白細胞介素4(IL-4)具有多種生物學功能可以作用于T細胞、B細胞、胸腺細胞、肥大細胞、巨噬細胞等多種靶細胞，激活的B細胞產生的抗體主要是IgG和IgE，是機體體液免疫的重要調節因子，也在粘膜免疫中也發揮著重要作用。IL-4可以刺激肥大細胞和B細胞的增殖，促進嗜酸性的富集和浸潤。IL-4還是CD4+Th幼稚前體細胞分化發育成Th2細胞的重要信號。
白細胞介素-6(Interleukin-6，IL-6)是迄今發現的功能最為廣泛的細胞因子之一，能夠刺激B細胞的分化和IgG的產生，亦能刺激外周T細胞(peripheral T cell)和胸腺T細胞(thymic T cell)成熟分化為細胞毒型T細胞(Cytotoxic T Lymphocyte，CTL)，能夠抑制人成纖維細胞及羊膜細胞的多種病毒，抗成纖維細胞有絲分裂，誘導特異性干擾素-激活基因，刺激由SPA-Cowan-I型激活的正常B細胞分泌IgM和IgG，誘導EB病毒轉化的B細胞分泌IgM和IgG，刺激肝細胞，誘導急性期蛋白的表達，在機體免疫應答、骨髓造血、自身免疫和機體防御等方面均起到重要作用。IL-6可由各種淋巴細胞和非淋巴細胞受各種刺激所分泌，成纖維細胞、單核細胞、某些T細胞系等都可以產生IL-6。
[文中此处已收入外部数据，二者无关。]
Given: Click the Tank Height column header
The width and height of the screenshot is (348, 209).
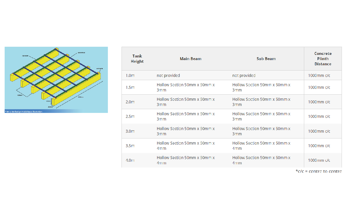Looking at the screenshot, I should click(x=137, y=59).
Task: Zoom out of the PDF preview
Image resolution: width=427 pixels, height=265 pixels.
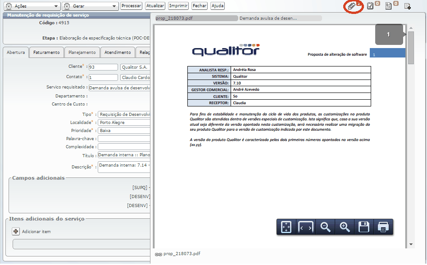Action: [x=325, y=227]
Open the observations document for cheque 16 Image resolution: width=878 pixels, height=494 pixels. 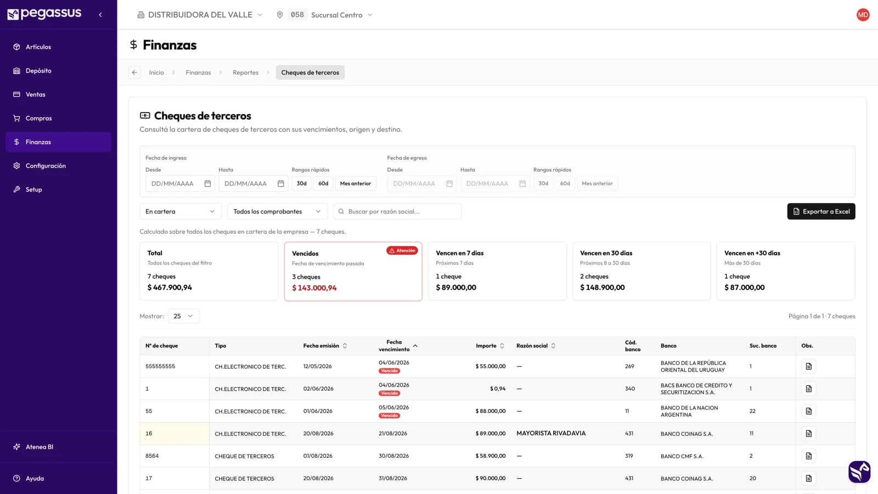[x=808, y=434]

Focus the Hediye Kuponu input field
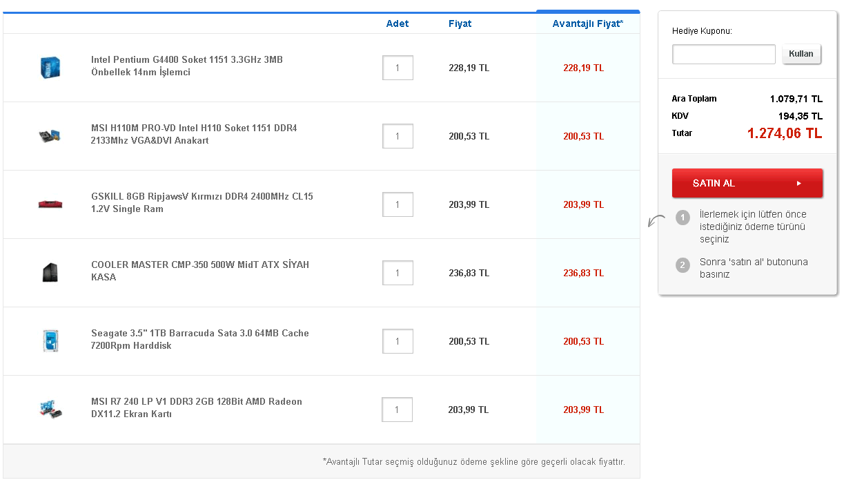[723, 54]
殼聚糖是天然生物多糖甲殼質的脫乙酰基衍生物，具有很好的生物相容性、可被體內多種酶類降解、降解產物安全無毒，并能被生物體完全吸收；而且由于其具有獨特的聚陽離子特性，已有的研究結果顯示它是一種具有很大潛力的緩釋材料。近年來，在基因轉染表達研究領域已出現了基于殼聚糖的納米顆粒系統。大量研究表明，殼聚糖可包裹濃縮DNA，形成小的分散顆粒，將殼聚糖DNA復合物用于基因運載和轉染表達時，能有效攜帶目的基因進入靶細胞中。包封于殼聚糖顆粒中的物質，其釋放率主要決定于殼聚糖的生物降解和溶蝕，因此物質釋放明顯延長。初步研究結果發現基于殼聚糖的顆粒系統在生物醫學方面具有廣闊的應用前景。此外，殼聚糖還具有多種生物學功能，尤其是可作為藥物增效劑。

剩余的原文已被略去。